I've conducted my fair share of interviews, so I can tell you this isn't uncommon.
When the interviewer gives you a problem:
- First, make sure you understand the problem.
- Second, make sure you understand your solution.
- Third, start coding.
Too many candidates get these steps out of order - that leads to corner cases and bugs. Believe me - interviewers notice candidates who do those steps in the right order.
While you're solving the problem:
- Talk through your solution. Keep talking.
- Tell the interview that at your job you'd use libXYZ.
- Tell her you'd profile performance and see if you should use a different approach.
- Mention if there are inputs that would cause your function trouble.
- Are you nervous? Tell them you're nervous... they won't fail you for that.

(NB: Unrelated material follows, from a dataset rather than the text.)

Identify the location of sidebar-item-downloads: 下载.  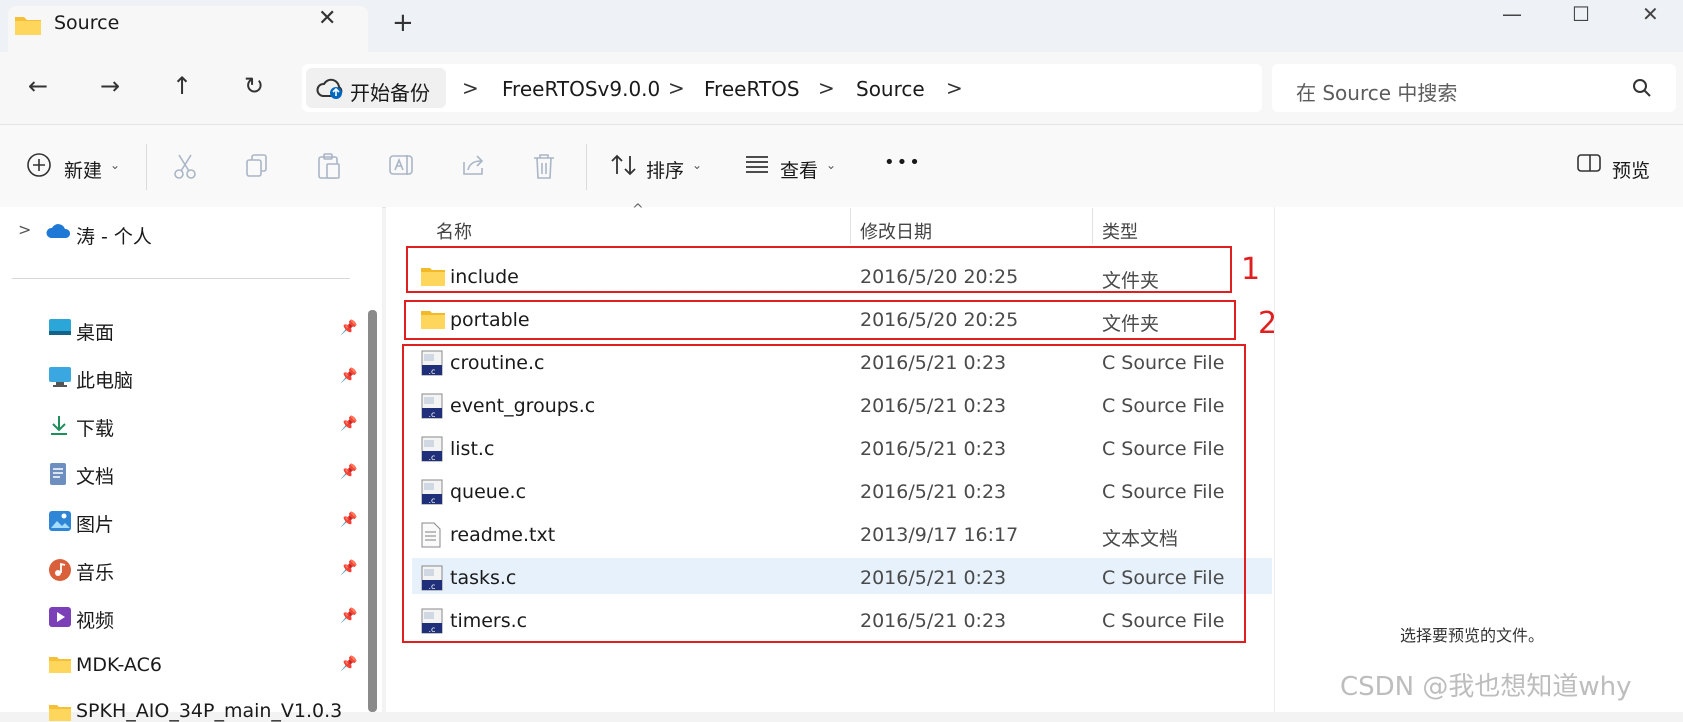
(95, 428).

An interview isn't about "gotcha! found an off-by-one error! you fail!" or "you forgot to check for socio-pathic user input, you fail!" (Some probably are, and those are bad interviewers... let it slide).

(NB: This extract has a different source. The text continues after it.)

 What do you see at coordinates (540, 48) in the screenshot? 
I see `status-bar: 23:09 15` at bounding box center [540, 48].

It is about evaluating your solution. It is about evaluating your problem solving process. It is about how you handle it when the interviewer says "are you handling an empty list properly?". There's a lot of important information that comes from an interview (face-to-face or phonescreen), so learn from this experience.
Remember that the interviewer has seen this question before, they know the corner cases. They're pointing them out to move you closer to the solution or see if you understand them, not rub your face in failure.
Jeff Atwood recently blogged about coding during phonescreens [again]. He (like many others excluding Tom Cabansky :P) concluded that it was an incredibly useful tool to pare down the applicant list. Like it or not, it's here to stay.
To the interviewers, use a collaborative tool like Google Docs or I.See[Mike]Code. That's much better than "solve a problem"... "now read it back to me"... don't be a lame interviewer.